Ester

A carboxylate ester. R′ denotes any alkyl or aryl group.

In chemistry, an ester is a compound derived from an oxoacid (organic or inorganic) in which at least one hydroxyl group (−OH) is replaced by an alkoxy group (−O−R),[1] as in the substitution reaction of a carboxylic acid and an alcohol. Glycerides are fatty acid esters of glycerol; they are important in biology, being one of the main classes of lipids and comprising the bulk of animal fats and vegetable oils.

Esters typically have a pleasant smell; those of low molecular weight are commonly used as fragrances and are found in essential oils and pheromones. They perform as high-grade solvents for a broad array of plastics, plasticizers, resins, and lacquers,[2] and are one of the largest classes of synthetic lubricants on the commercial market.[3] Polyesters are important plastics, with monomers linked by ester moieties. Phosphoesters form the backbone of DNA molecules. Nitrate esters, such as nitroglycerin, are known for their explosive properties.

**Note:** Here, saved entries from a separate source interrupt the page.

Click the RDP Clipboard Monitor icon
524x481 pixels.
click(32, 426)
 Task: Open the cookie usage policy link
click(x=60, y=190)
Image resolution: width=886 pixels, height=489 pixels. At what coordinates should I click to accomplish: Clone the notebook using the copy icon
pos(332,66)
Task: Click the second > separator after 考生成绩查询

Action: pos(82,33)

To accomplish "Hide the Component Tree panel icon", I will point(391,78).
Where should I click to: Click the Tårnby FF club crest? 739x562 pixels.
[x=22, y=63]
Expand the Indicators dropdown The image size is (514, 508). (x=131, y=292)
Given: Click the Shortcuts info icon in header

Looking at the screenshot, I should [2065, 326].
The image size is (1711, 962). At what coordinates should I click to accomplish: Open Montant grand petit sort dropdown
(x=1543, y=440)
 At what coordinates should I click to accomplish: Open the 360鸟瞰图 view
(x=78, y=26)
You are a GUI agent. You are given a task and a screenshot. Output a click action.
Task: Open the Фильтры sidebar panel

  1. ^ IUPAC, Compendium of Chemical Terminology, 2nd ed. (the "Gold Book") (1997). Online corrected version: (2006–) "esters". doi:10.1351/goldbook.E02219
  2. ^ Cameron Wright (1986). A worker's guide to solvent hazards. The Group. p. 48. ISBN 9780969054542.
  3. ^ E. Richard Booser (21 December 1993). CRC Handbook of Lubrication and Tribology, Volume III: Monitoring, Materials, Synthetic Lubricants, and Applications. CRC. p. 237. ISBN 978-1-4200-5045-5.